Complementary methods to distinguish organic and mineral matter in atmospheric particulate deposition and their respective nutrient inputs to temperate forest ecosystems

• Atmospheric particulate deposition was little studied in northern French forests.
• Two complementary protocols were tested to prepare and analyze the samples.
• The organo-mineral repartition of atmospheric particulate deposition is validated.
• Organic and mineral matter were quantified.

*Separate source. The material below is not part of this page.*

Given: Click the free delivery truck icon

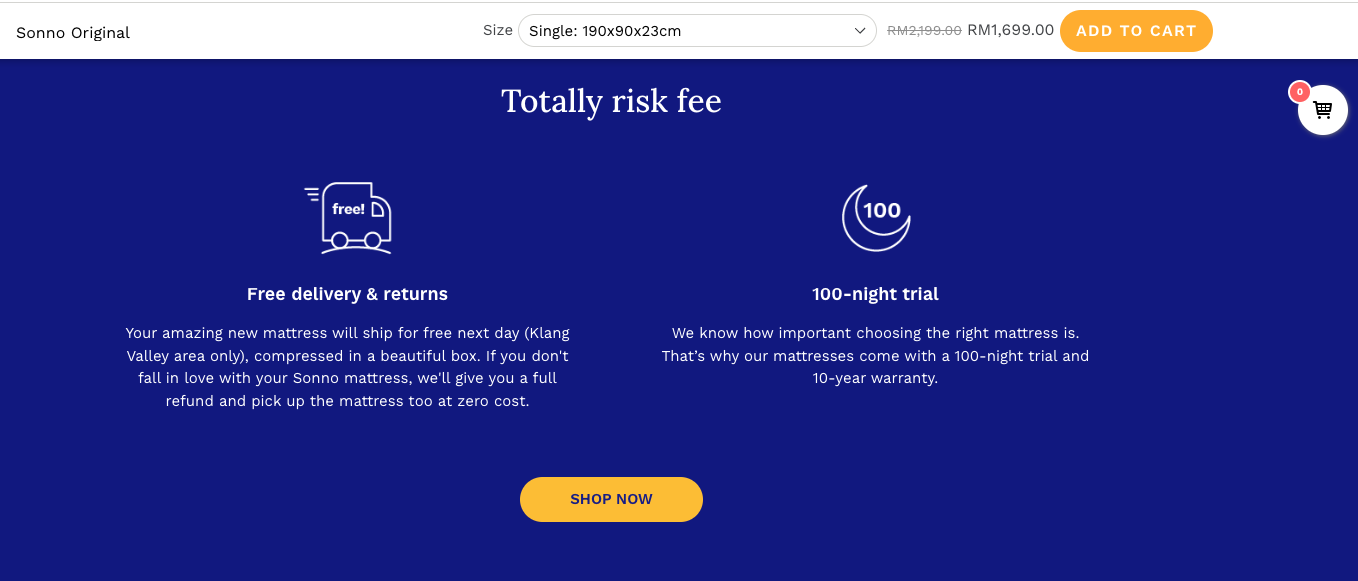Looking at the screenshot, I should (x=348, y=218).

Sampling atmospheric particulate deposition (APD) in forest ecosystems highlights the need for methods to measure and analyze its organic and mineral repartition. We validated an organo-mineral repartition model of APD composition in open fields and below canopy with a mineral fraction, named mineral dust deposition (MDD), and particulate organic matter (POM). MDD is subdivided into soluble (S-MDD) and hardly soluble (H-MDD) fractions. To (i) monitor APD and its nutrient fluxes in forest ecosystems in the north of France and (ii) quantify the relative contribution of POM and MDD to APD, we adapted sampling materials and preparation methods that were developed for regions close to mineral dust sources. We have also compared two protocols. The “APD” protocol led to quick results for APD rates and POM contents. The “H-MDD” protocol is a treatment for soil samples that uses hydrogen peroxide, which solubilized both POM and S-MDD, and allowed detailed analyses of H-MDD. Both protocols induced a mass loss that was a maximum for the “H-MDD” protocol (31 ± 3%). The contribution of POM in APD in open fields (49 ± 10%) was lower than below the canopy (at least 66 ± 6%). H-MDD accounted for approximately 80% of the MDD mass and contained the largest portion of low-solubility elements (Si, Al and Fe). The fractions S-MDD and POM contained the largest portion of Ca and P (more than 70%). The two protocols were complementary and may be used successively to accurately describe APD.